The jabs span tubers and citrus fruit, and they usually weaponize everyday foods. Maybe that’s because nothing brings a leader down to Earth like insinuating that they’re not far removed from a humble sweet potato.

This week, we’re looking at some of our favorite ways that people chuck fruits and vegetables—metaphorically speaking—at the ruling class.

Sweet Potato

A potato-based insult landed one Zambian opposition leader in legal trouble.
A potato-based insult landed one Zambian opposition leader in legal trouble. annick vanderschelden photography /Getty

Some food disses burn so hot that they are punishable offenses. In a live radio interview in 2014, Frank Bwalya, an opposition leader to Zambian President Michael Sata, described the president as chumbu mushololwa, or a crooked sweet potato that cannot be straightened without breaking.

The phrase implied that Sata refused to listen to advice and was apparently so insulting that Bwalya was arrested and charged with defamation, a charge carrying a maximum of five years in prison. In a victory for food-related insults, he was later acquitted.

Peach

In reference to his orange hue, Donald Trump has been called names linked to seemingly every orange-colored fruit or vegetable—“tangerine tornado,” “screaming carrot demon,” and “weird citrus golem” among them.
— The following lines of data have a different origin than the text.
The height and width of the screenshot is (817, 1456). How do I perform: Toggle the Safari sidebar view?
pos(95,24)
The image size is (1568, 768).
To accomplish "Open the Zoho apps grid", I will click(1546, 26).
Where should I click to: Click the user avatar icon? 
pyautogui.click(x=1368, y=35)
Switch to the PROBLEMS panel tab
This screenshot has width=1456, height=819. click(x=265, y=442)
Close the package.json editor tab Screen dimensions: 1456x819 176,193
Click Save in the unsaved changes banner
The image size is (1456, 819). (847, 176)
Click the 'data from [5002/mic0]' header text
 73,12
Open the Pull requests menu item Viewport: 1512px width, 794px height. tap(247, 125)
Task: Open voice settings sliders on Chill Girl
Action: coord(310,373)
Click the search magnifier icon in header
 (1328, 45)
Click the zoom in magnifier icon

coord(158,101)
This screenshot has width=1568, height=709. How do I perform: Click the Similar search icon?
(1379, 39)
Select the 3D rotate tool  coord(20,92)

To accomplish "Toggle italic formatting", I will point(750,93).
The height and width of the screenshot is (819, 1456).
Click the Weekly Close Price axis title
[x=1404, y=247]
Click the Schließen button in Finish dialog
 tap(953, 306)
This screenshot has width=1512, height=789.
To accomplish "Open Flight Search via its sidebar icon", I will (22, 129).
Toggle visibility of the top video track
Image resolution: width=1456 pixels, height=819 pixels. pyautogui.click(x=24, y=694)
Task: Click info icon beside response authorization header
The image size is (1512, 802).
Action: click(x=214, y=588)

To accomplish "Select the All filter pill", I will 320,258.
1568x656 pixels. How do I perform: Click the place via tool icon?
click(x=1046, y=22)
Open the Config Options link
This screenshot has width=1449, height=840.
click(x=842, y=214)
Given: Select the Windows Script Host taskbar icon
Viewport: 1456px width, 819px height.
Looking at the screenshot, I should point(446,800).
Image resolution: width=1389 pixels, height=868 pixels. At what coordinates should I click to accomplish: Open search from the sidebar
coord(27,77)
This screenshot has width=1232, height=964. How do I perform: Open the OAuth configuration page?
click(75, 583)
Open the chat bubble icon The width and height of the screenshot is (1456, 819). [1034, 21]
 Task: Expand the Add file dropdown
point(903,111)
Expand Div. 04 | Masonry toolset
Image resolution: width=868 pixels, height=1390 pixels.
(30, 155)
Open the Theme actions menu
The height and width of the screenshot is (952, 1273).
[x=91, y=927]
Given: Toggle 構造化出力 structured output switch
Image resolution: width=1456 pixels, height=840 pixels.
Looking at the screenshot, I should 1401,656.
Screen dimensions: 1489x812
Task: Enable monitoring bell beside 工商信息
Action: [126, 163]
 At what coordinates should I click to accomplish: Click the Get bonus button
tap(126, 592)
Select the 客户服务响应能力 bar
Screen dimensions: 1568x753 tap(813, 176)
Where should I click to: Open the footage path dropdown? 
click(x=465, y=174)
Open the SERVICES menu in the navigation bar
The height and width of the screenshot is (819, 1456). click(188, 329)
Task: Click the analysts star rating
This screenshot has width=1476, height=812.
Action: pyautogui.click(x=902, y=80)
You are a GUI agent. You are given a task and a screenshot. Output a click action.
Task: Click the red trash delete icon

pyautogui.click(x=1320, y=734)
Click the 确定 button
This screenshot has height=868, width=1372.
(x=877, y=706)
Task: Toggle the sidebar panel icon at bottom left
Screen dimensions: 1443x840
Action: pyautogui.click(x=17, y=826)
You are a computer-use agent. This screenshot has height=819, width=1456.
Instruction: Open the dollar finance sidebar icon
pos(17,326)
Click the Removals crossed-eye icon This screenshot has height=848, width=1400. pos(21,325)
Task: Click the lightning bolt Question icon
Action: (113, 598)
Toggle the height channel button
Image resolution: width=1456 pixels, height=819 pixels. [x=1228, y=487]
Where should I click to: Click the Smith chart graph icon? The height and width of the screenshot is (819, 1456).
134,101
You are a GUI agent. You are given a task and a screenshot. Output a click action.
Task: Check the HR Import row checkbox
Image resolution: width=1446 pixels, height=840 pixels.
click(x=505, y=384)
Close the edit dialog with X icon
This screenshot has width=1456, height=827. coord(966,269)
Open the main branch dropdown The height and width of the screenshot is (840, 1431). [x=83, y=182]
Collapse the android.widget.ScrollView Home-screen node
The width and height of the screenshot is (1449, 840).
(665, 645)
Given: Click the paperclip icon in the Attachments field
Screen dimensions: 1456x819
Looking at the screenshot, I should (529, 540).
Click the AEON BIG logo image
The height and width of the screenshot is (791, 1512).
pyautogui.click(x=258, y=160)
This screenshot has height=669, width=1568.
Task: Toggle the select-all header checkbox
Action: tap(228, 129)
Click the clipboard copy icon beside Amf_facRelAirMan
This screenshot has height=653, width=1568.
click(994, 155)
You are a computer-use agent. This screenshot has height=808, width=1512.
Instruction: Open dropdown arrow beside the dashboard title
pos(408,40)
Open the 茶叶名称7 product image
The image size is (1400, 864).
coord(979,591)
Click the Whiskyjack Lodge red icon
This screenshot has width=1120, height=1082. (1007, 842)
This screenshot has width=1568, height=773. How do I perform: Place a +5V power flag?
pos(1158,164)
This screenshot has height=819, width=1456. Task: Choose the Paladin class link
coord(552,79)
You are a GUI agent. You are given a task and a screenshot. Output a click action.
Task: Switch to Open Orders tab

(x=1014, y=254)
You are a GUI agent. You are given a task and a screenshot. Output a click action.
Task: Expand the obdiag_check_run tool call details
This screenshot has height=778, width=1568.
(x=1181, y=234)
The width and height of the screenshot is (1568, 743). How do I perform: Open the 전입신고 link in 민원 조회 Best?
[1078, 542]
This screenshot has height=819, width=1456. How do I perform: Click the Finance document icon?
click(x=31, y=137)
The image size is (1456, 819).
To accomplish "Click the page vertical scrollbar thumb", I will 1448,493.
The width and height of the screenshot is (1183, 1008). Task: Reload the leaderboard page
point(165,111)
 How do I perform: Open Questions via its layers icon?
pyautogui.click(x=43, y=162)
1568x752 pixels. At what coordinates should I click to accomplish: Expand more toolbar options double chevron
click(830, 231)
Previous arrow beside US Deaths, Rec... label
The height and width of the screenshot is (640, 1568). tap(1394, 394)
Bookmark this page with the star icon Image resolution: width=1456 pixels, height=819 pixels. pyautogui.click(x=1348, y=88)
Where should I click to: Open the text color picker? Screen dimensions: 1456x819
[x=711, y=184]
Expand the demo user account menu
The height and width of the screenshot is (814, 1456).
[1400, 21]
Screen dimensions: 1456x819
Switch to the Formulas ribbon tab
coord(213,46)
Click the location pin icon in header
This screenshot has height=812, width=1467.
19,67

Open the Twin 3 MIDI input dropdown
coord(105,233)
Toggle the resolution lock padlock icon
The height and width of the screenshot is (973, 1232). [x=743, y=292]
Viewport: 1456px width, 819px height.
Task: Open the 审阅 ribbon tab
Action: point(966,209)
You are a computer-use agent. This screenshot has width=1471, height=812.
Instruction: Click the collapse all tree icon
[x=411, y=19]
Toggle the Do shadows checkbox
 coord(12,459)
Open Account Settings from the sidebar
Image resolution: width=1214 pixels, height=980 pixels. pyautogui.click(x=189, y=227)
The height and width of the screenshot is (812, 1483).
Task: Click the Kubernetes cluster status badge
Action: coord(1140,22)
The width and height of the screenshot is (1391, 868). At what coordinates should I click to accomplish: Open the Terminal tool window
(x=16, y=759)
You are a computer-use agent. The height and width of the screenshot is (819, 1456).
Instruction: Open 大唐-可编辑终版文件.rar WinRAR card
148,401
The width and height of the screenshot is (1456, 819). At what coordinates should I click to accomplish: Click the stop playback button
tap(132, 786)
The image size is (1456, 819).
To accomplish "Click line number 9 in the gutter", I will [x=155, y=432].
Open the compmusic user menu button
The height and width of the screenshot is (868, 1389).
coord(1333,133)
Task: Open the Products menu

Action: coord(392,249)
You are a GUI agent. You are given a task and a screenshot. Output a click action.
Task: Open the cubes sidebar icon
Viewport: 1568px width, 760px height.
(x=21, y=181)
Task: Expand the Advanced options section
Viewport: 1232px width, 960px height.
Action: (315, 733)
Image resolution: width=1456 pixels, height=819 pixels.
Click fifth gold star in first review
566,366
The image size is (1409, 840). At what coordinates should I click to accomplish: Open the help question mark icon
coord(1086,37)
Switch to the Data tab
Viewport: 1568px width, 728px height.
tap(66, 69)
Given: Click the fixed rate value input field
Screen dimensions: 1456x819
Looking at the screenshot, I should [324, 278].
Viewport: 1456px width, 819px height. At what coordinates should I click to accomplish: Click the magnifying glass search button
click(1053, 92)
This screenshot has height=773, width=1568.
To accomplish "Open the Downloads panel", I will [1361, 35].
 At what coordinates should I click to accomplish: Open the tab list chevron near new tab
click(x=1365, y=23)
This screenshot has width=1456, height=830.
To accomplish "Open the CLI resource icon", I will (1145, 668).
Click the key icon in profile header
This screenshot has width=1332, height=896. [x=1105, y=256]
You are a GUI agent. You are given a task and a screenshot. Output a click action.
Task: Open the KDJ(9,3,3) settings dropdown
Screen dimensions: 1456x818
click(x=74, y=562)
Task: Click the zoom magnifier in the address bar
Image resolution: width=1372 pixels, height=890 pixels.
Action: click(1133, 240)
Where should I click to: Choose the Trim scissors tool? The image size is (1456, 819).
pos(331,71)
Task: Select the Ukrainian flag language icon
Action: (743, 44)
When U.S. Congress entered impeachment proceedings against the former president in 2019, the peach entered the discussion, with calls for “im🍑ment” and “impeaches and cream” resounding across the Twittersphere. The fuzzy fruit became such a symbol for the 45th president and his possible removal from office that Time placed a Trump-shaped peach on the cover of their impeachment issue.

Watermelon

With its strikingly different interior and exterior, the watermelon is ripe for comparisons to two-faced politicians.
With its strikingly different interior and exterior, the watermelon is ripe for comparisons to two-faced politicians. Westend61/Getty

The watermelon, with its green skin and red flesh, is ripe for comparisons to two-faced politicians. In Brazil, former right-wing president Jair Bolsonaro publicly called Luiz Rocha Paiva, a retired general, a “watermelon,” or a soldier (green) on the outside and a communist (red) on the inside, after Paiva accused him of being unpatriotic.

And in South Korea, subak, or “watermelon,” was an insult of choice among members of the Democratic Party of Korea (DPK) until the fruit fight reached such a fever pitch that the party banned the use of the word in 2021.

Iceberg Lettuce

Last month, The Economist predicted that British Prime Minister Liz Truss would last in office for only seven days, or “roughly the shelf-life of a lettuce.”

The English tabloid The Daily Star took the lettuce metaphor literally, streaming a video of a clock, a framed photo of Truss, and a googly-eyed, blond-wigged head of iceberg lettuce on YouTube with the caption, “Will Liz Truss outlast this lettuce?”

People tuned in by the tens of thousands to watch the lettuce, and Truss’s career, rot before their very eyes. Puns proliferated in the aftermath, but my favorite user comment is still “An iceberg sunk Liz Truss.”